Jarosław Kaczyński na konferencji prasowej odniósł się do decyzji Sądu Najwyższego, który orzekł, że prokuratorem krajowym jest Dariusz Barski. Stwierdził, że powołanie najpierw Jacka Bilewicza, a później Dariusza Korneluka było nielegalnym działaniem ministra Adama Bodnara.
Jarosław Kaczyński reaguje na decyzję Sądu Najwyższego
- Skoro prokurator Barski, jest prokuratorem krajowym, to wszystko co się stało było wynikiem działań nielegalnych, w istocie kryminalnych i wymagających rozliczenia na podstawie prawa karnego - powiedział Jarosław Kaczyński o decyzji Sądu Najwyższego.

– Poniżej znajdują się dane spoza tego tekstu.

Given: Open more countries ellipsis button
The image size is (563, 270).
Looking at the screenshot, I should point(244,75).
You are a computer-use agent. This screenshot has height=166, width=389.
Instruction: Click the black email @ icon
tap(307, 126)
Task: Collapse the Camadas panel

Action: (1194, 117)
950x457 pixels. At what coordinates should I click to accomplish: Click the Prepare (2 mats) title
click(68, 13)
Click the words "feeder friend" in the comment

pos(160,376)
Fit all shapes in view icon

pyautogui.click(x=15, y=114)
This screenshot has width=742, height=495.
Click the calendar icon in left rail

Dodał, że w Polsce są więźniowie polityczni, którzy przebywają w zakładach karnych nielegalnie, przez działania nielegalnie powołanych prokuratorów. Wymienił ks. Olszewskiego i dwie pracownice ministerstwa sprawiedliwości, stwierdzając, że powinni zostać natychmiast wypuszczeni na wolność.
ZOBACZ: Kandydat PiS na prezydenta. Andrzej Duda o "słodkiej tajemnicy"
- Powinny te osoby być natychmiast zwolnione, powinny dostać odszkodowania - powiedział Jarosław Kaczyński.
Dodał, że odszkodowania powinny zostać wypłacane przez osoby decydujące o areszcie dla wymienionych osób. Podkreślił, że poza uwolnieniem więźniów, należy się skupić na wyciągnięciu konsekwencji wobec Adama Bodnara i Tomasza Siemoniaka.
- Jest także sprawa szersza, jest sprawa ministra sprawiedliwości, który za tym wszystkim stał, sprawa ministra spraw wewnętrznych, bo to policja włamywała się do prokuratury krajowej - dodał.
ZOBACZ: Politycy PiS oskarżają premiera. "Wiedział kilka dni wcześniej"
Jarosław Kaczyński podkreślił, że wyrok Sadu Najwyższego zapowiada zmiany w Polsce i polityce. PiS będzie się starał, aby te zmiany były realne. Dodał, że żadne decyzje w tej kwestii jeszcze nie zapadły, ale wkrótce to nastąpi. - Będziemy tę sytuację analizować i będziemy wyciągać z niej wnioski - dodał.